Stored items
- - - -
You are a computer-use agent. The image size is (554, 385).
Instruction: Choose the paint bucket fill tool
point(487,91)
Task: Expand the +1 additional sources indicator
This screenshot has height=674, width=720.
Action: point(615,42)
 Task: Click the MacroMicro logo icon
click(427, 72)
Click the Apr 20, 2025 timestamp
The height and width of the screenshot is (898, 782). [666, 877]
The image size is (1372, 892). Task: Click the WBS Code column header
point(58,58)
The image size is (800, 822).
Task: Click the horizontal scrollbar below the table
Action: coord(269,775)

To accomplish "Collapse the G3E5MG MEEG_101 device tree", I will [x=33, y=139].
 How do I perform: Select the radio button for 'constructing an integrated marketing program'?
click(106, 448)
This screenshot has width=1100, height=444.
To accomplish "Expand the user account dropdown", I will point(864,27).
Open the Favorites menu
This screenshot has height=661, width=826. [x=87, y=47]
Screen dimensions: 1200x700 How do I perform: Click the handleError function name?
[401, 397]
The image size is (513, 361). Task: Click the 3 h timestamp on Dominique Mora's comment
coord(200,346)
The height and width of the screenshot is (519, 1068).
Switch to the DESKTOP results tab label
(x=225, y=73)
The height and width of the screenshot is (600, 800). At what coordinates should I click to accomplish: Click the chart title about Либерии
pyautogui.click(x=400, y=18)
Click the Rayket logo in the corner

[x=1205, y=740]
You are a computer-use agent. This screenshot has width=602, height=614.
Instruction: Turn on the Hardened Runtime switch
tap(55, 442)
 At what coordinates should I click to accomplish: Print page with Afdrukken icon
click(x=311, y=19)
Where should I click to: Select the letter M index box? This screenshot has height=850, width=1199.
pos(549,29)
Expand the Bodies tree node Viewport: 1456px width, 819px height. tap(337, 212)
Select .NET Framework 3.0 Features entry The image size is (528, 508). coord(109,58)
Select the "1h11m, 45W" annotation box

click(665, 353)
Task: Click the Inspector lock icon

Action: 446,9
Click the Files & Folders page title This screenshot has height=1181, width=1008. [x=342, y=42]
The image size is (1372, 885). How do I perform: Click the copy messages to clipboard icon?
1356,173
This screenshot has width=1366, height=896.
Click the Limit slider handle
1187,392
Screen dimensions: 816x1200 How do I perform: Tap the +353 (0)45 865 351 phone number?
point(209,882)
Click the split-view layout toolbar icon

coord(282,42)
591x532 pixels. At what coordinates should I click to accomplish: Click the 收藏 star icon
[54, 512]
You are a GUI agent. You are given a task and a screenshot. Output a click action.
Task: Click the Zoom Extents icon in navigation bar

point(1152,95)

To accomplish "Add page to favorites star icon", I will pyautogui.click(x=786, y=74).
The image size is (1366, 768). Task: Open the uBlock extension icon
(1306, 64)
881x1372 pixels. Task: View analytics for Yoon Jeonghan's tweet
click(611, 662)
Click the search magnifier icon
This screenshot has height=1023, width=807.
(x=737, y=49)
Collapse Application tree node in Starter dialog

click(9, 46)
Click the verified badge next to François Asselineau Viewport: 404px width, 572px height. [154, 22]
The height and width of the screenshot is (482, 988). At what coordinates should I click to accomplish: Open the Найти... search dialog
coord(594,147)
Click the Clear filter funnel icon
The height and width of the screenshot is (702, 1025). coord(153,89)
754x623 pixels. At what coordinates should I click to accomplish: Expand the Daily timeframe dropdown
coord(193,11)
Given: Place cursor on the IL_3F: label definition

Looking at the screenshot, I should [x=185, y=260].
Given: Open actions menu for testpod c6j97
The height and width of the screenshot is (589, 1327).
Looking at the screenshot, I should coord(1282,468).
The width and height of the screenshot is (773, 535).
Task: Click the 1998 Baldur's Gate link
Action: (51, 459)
- - - -
» **Assignment**:
In the entries above, find the line with "This screenshot has width=1366, height=896." and the line with "You are a GUI", then restate word for word both of them and every line between, with nothing more.

» **Result for this task**:
This screenshot has width=1366, height=896.
Click the Limit slider handle
1187,392
Screen dimensions: 816x1200 How do I perform: Tap the +353 (0)45 865 351 phone number?
point(209,882)
Click the split-view layout toolbar icon

coord(282,42)
591x532 pixels. At what coordinates should I click to accomplish: Click the 收藏 star icon
[54, 512]
You are a GUI agent. You are given a task and a screenshot. Output a click action.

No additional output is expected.